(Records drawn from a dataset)
★ ★ ★ ★ ★ ★ ★

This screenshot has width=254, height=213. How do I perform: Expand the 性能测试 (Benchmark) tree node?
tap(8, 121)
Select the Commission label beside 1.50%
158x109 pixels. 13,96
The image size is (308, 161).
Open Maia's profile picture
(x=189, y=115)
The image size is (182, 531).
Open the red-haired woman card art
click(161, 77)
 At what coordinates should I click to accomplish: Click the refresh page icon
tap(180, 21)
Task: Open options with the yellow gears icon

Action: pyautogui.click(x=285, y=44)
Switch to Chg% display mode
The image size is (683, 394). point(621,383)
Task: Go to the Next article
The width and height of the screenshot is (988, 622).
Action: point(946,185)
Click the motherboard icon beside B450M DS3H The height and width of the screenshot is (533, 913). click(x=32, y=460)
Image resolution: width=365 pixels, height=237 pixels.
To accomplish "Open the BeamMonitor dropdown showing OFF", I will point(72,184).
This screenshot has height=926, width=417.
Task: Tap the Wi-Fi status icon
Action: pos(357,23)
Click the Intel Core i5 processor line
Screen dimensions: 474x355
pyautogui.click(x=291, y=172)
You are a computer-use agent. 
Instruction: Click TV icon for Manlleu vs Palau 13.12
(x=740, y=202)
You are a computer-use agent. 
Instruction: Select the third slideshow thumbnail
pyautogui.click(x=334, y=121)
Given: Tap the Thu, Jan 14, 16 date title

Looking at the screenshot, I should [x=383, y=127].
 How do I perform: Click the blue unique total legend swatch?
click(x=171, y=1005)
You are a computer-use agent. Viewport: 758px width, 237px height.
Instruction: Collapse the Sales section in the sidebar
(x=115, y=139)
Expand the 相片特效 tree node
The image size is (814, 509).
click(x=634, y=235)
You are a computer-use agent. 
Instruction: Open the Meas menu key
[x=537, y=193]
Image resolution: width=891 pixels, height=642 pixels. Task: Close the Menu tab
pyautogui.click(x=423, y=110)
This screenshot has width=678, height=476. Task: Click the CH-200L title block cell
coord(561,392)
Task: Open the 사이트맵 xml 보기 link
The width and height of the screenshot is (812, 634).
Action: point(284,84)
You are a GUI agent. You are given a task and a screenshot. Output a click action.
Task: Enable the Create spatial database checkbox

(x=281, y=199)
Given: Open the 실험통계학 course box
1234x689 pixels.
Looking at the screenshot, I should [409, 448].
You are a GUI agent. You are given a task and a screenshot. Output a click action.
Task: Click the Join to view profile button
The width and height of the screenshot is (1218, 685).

★ ★ ★ ★ ★ ★ ★

* _Description of the task_:
Take the line with "Given: Tap the Thu, Jan 14, 16 date title" and every line after it in the data, and please reproduce them exactly, leaving out all other lines.

* _Answer to the exercise_:
Given: Tap the Thu, Jan 14, 16 date title

Looking at the screenshot, I should [x=383, y=127].
 How do I perform: Click the blue unique total legend swatch?
click(x=171, y=1005)
You are a computer-use agent. Viewport: 758px width, 237px height.
Instruction: Collapse the Sales section in the sidebar
(x=115, y=139)
Expand the 相片特效 tree node
The image size is (814, 509).
click(x=634, y=235)
You are a computer-use agent. 
Instruction: Open the Meas menu key
[x=537, y=193]
Image resolution: width=891 pixels, height=642 pixels. Task: Close the Menu tab
pyautogui.click(x=423, y=110)
This screenshot has width=678, height=476. Task: Click the CH-200L title block cell
coord(561,392)
Task: Open the 사이트맵 xml 보기 link
The width and height of the screenshot is (812, 634).
Action: point(284,84)
You are a GUI agent. You are given a task and a screenshot. Output a click action.
Task: Enable the Create spatial database checkbox

(x=281, y=199)
Given: Open the 실험통계학 course box
1234x689 pixels.
Looking at the screenshot, I should [409, 448].
You are a GUI agent. You are given a task and a screenshot. Output a click action.
Task: Click the Join to view profile button
The width and height of the screenshot is (1218, 685).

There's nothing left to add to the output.